Experimental Design: SLNs containing metastatic melanoma from sixty treatment-naive patients were analyzed for CD3, CD4, CD8, FOXP3, PD-1, and PD-L1. The results were correlated with clinico-pathologic features and outcome.
Results: Tumoural PD-L1 expression was present in 26 cases (43.3%) but did not correlate with outcome. However, positive correlations between the number of CD3+ tumor-infiltrating lymphocytes (TILs) and recurrence-free (RFS)/overall survival (OS) (HR=0.36 (0.17-0.76), p=0.005; HR=0.29 (0.14-0.61), p=0.0005, respectively), the number of CD4+ TILs and RFS/OS (HR=0.34 (0.15-0.77), p=0.007; HR=0.32 (0.14-0.74), p=0.005, respectively), and the number of CD8+ TILs and RFS/OS (HR=0.42 (0.21-0.85), p=0.013; HR=0.32 (0.19-0.78), p=0.006, respectively) were observed.

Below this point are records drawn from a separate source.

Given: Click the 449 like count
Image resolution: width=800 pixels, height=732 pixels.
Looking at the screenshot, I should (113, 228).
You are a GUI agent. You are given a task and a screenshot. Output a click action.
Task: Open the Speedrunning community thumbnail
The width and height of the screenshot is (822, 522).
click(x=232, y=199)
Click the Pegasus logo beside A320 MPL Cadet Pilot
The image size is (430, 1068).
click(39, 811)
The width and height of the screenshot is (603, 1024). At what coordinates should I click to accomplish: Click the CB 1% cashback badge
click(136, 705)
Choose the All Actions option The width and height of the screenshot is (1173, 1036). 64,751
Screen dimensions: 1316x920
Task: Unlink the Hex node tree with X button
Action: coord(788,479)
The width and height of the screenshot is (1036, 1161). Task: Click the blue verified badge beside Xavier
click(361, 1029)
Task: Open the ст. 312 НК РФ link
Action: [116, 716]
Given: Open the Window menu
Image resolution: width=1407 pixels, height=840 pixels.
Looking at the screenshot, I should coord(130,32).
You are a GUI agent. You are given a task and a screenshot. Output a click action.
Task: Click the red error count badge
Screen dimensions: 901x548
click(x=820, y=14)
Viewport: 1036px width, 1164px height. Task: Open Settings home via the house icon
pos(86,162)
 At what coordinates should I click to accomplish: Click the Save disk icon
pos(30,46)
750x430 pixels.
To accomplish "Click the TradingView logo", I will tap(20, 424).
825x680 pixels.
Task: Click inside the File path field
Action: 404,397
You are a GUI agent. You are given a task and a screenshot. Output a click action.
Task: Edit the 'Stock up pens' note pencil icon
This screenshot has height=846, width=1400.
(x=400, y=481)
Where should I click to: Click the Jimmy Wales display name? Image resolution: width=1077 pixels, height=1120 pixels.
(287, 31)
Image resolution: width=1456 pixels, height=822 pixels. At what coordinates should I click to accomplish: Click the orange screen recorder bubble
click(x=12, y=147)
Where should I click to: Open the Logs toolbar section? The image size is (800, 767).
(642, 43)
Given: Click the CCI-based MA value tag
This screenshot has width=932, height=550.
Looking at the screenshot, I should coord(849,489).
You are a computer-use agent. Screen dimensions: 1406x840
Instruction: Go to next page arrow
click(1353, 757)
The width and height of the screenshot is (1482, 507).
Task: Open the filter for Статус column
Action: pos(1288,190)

There was a negative correlation between the number of peritumoral PD-1+ lymphocytes and RFS/OS (HR=2.67 (1.17-6.13), p=0.016; HR=2.74 (1.14-6.76), p=0.019, respectively).
Conclusions: Expression of PD-L1 in SLN melanoma metastases provides a rationale for anti-PD-1/PD-L1 therapy trials in AJCC stage IIIA melanoma patients, particularly those with peritumoral PD-1+ lymphocytes. The expression of immune markers and T-cell subsets predicts outcome of SLN-positive patients.